Her finely penciled brows lifted at Adelia’s attire of jeans and shirt.

She glided over the threshold without invitation.

“Good afternoon to you, Mistress Winters.” Adelia greeted her, determined to act the part of hostess. “Please come in and sit down. Travis is down at the stables, but I’ll be glad to send for him.”

“That’s not necessary, Adelia.” Margot strolled into the living room and seated herself in a wingback chair as if she belonged there. “I came to have a little chat with you. Hannah”—she glanced over at the housekeeper, who had entered behind Adelia—“I’ll have some tea.”

Hannah looked pointedly at Adelia, who merely nodded and moved to join her uninvited guest.

“I shall come straight to the point,” Margot began, sitting back and linking her fingers together in an imperious gesture. “I’m sure you’re aware that Travis and I were about to be married before we had a slight disagreement a few months ago.”

“Is that the truth of it?” Adelia asked with apparently idle interest.

“Yes, it was common knowledge,” Margot stated with a regal wave of her hand.

“I thought to teach Travis a lesson by going to Europe and giving him time to think things through. He’s a very stubborn man.

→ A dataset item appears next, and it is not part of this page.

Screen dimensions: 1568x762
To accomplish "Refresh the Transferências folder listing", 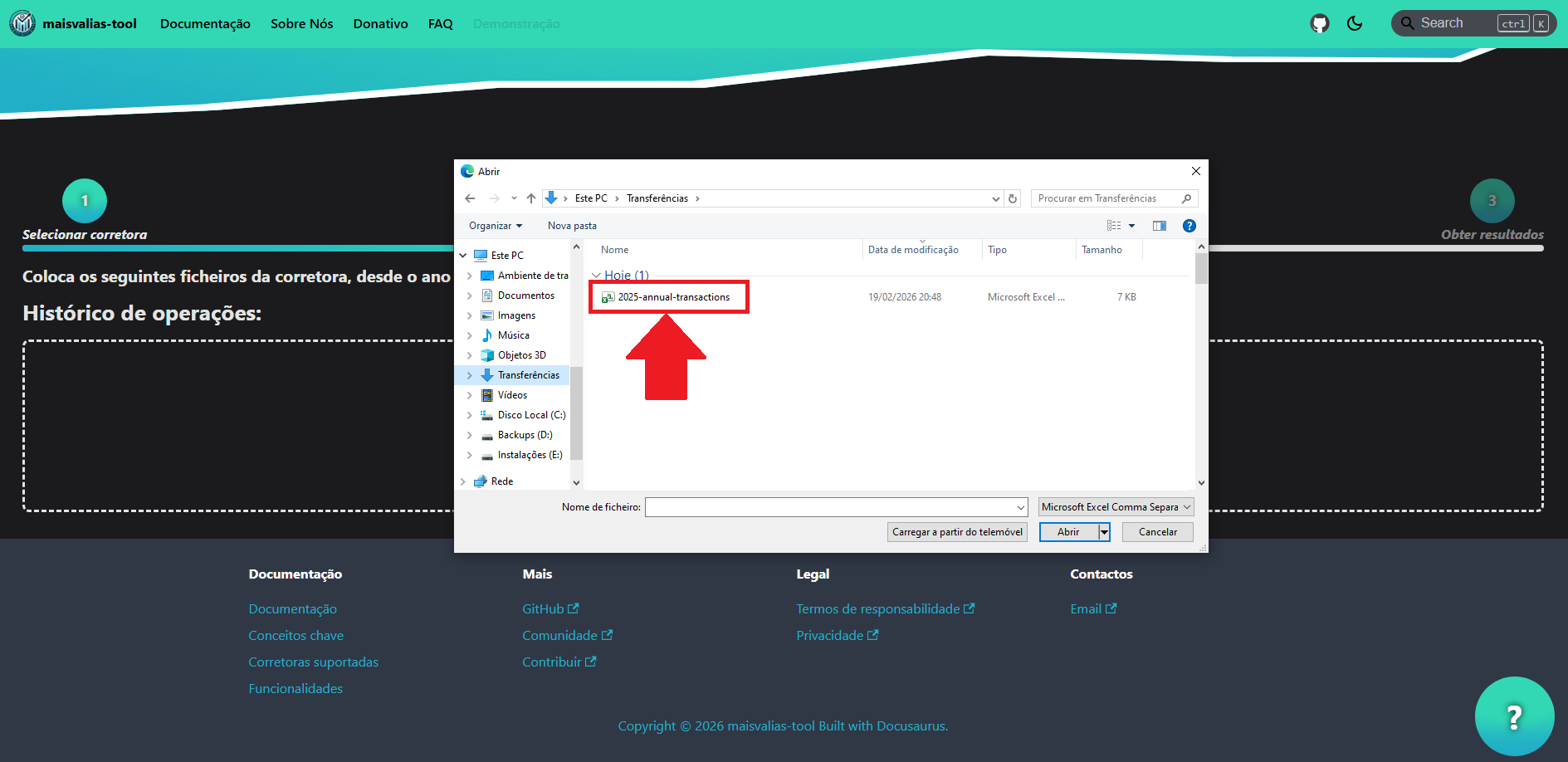I will [x=1013, y=198].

” She gave Adelia a small knowing smile.

“When I saw the picture of him in the paper kissing this little ragamuffin, I thought nothing of it. The press will blow these things out of proportion. But when I heard he’d actually married some little stablehand”—she shivered delicately—“I knew it was time to come back and set things straight.”

“And may the stablehand ask how you mean to do that?”

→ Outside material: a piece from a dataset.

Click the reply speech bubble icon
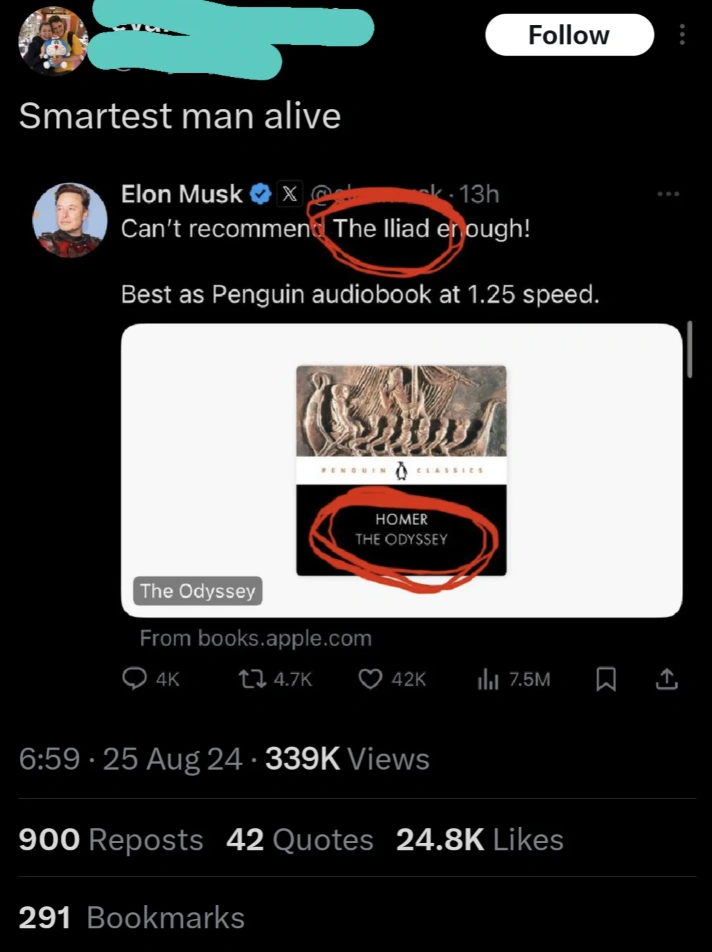pyautogui.click(x=135, y=680)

“When this little interlude is finished, Travis and I can proceed as planned.”

“And by interlude I suppose you’re meaning my marriage?” Adelia inquired, her voice lowering to an ominous level.

“Well, of course.” Slender shoulders moved at the inevitable. “Just look at you. It’s obvious Travis only married you to bring me back. You can’t possibly hope to hold him for very long. You haven’t the breeding or style that’s necessary to move in society.”

Straightening her spine, Adelia hid her pain with dignity.

“I’m telling you this as a fact, Mistress Winters: you had nothing to do with the reason that Travis and I were married.

It’s true I haven’t your elegance or manner of speaking, but there’s one thing I have you’re lacking.

I’ve Travis’s ring on my finger, and you’ll be having a good long wait before you can add his name to yours. ”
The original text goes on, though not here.